Only gale force winds and nasty rains could keep the girls from running around and around our house. The novelty of sprinting, skipping and chasing each other safely around the whole length of our yard is a marvel to them. The only single house that they have visited and played on its lawn in DC is the White House. Last Fourth of July, Mr. Obama had a picnic for his staff, and the Secret Service and sharpshooters on the roof  frowned upon anyone running around the entire grounds.

So, it was no surprise to me that the girls explored and wondered aloud about everything that they saw around our house. This included the large white droppings on the hood and roof of our stationwagon. It was parked in our driveway, close to the house.

"Yuck, One-D," said Wynnie. "What is that on your car?"

The grandgirls call me One-D. I suppose it's my own fault. When Wynnie was born, Jennifer asked me what I wanted to be called. I called both my grandfathers "Pop," so that was taken. Grandfather sounds too formal. I thought of Granddad, but I figured nobody ever really says the first D, so I said, "Why don't you have Wynnie call me Gran'dad. But not with the two Ds together. Just use one D at the beginning of the name." I guess that I mentioned the explicit one D spelling once too often. The next thing I know, I've been tagged One-D by my wife, daughter and grandgirls. Go figure.

"Yeah, One-D," said Maeve, always eager to join with her sister. "It looks like yucky poop."

"It's hippopotamus poop,"I said matter-of-factly. "Or Pterodactyl poop. I'm not sure which." I pointed to a branch above us in the Magnolia tree and even higher in our massive Maple tree. "At night, a Pterodactyl or a hippopotamus sits up there in the branches during the spring and summer and poops on my car."

"Pterodactyls are extinct, One-D," scoffed Wynnie.

"Extinct," echoed Meave, nobody's fool.

I stared at both of them. At 7 and 5, I had no clue what the word extinct meant. But these are no ordinary little people. Jennifer is the product of Cornell and Johns Hopkins, Matt Boston College and Northwestern. Google, IPhones, Skype, and travel to far and distant places since birth had made these urban kids very savvy. I was going to have to tread carefully.

"You're right," I admitted. "It can't be a Pterodactyl because they are extinct. It must be a hippo."

Wynnie was now examining the branches above us.

"It can't be a hippo," she said. "The branches are too tall."

"Too tall," said Maeve, smiling at her sister, certain that they had me. "Hippos can't fly."

"I never said that hippos can fly," I said. "They use their powerful jaws to hold onto the branches, and then carefully pull themselves up."

Both girls were now searching the trees for signs of hippo bite marks.

"What do they eat?" asked Maeve. She was in kindergarten and, based on her speed in sizing up challenging spatial and logistical problems, she was going to be an engineer or architect, after skipping most of high school.

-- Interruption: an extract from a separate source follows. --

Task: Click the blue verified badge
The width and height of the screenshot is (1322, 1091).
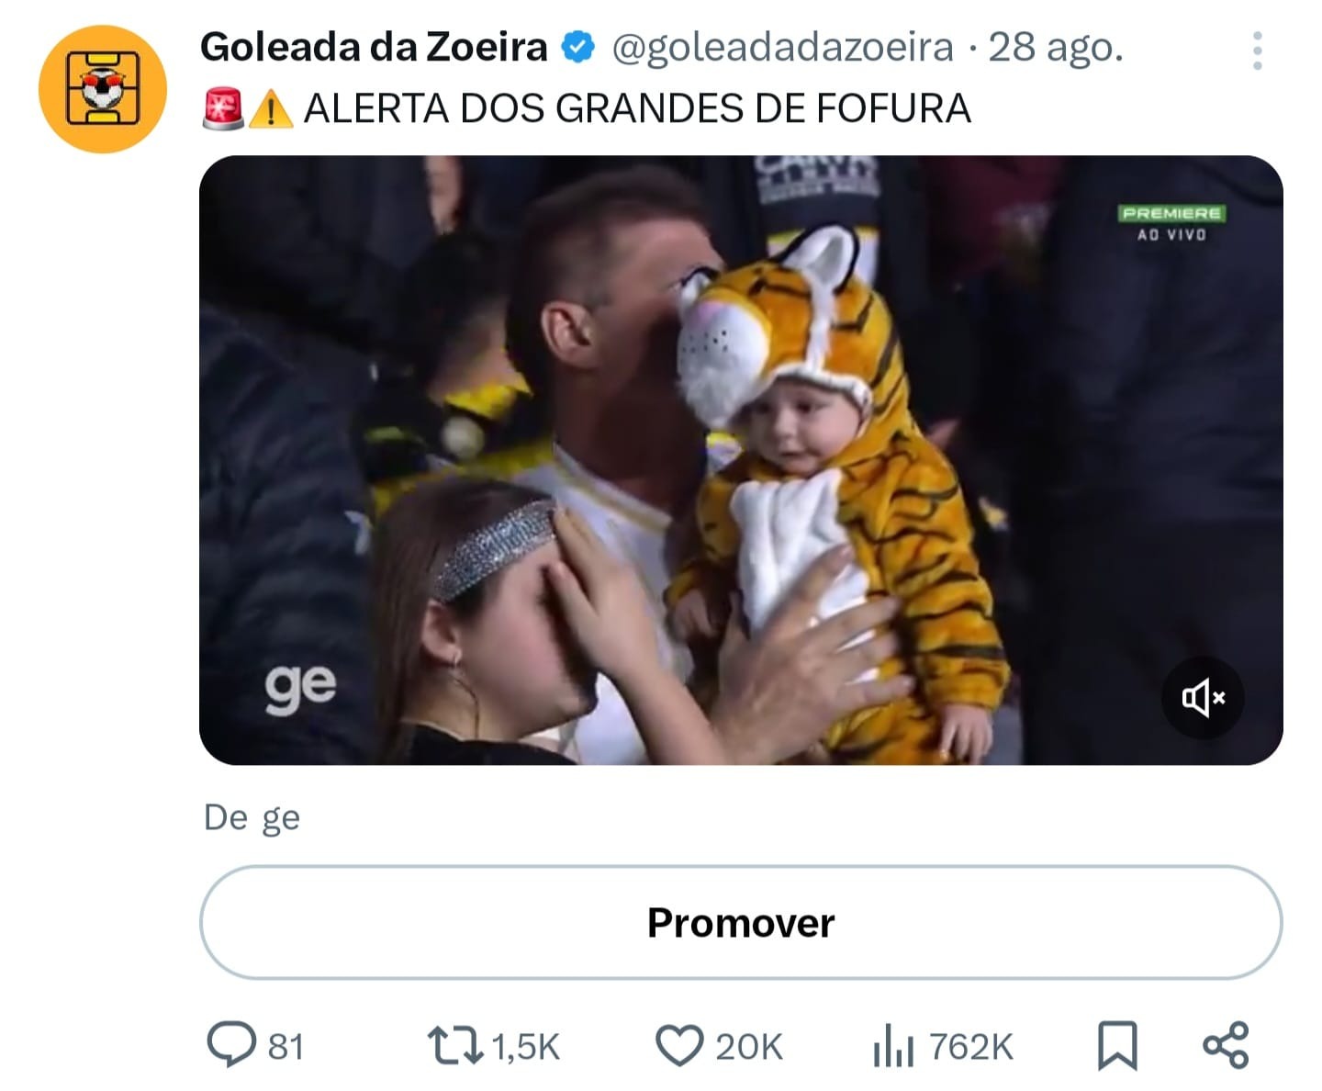Action: pyautogui.click(x=578, y=48)
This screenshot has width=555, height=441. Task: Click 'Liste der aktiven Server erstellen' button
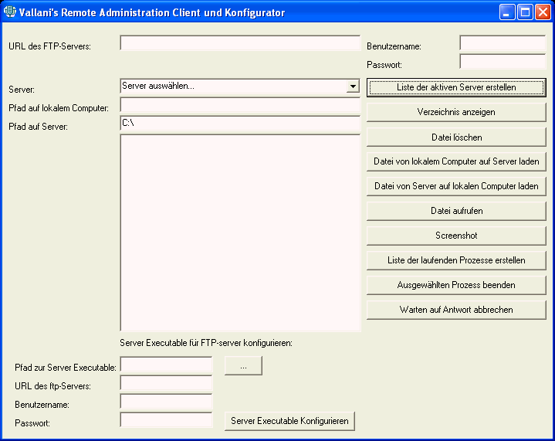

"Chalk," I said, without missing a beat. "That's why their poop is so white."

"Oh," they both said.

They knew that I was pulling their leg. But they also were awaiting Easter when an extraordinary rabbit was going to bring candy to Nana and One-D's house for them and all the other good little girls and boys who believed in the Easter Bunny. Wynnie has now read most of the Harry Potter books and Maeve is enchanted by the Disney Faerie series. Magic and mystery is mixed in their shared play and movies and reading. Logic and empirical evidence will slowly squeeze out their belief in the fantastical. Santa and the Great Pumpkin will be set aside for their own children as deadlines and bills demand their attention.

But, for now, One-D continues to tell them tales. Last Friday, strong winds caused a very large branch from the top of the Magnolia tree to crash onto our driveway. It miraculously missed crushing the hood of my Camry. I emailed a picture of the downed branch to Jennifer, asking her to show the girls how the weight of the hippo caused the branch to topple.

Albert Einstein wrote," The gift of fantasy has meant more to me than my talent for absorbing positive knowledge." Who am I to argue with Einstein?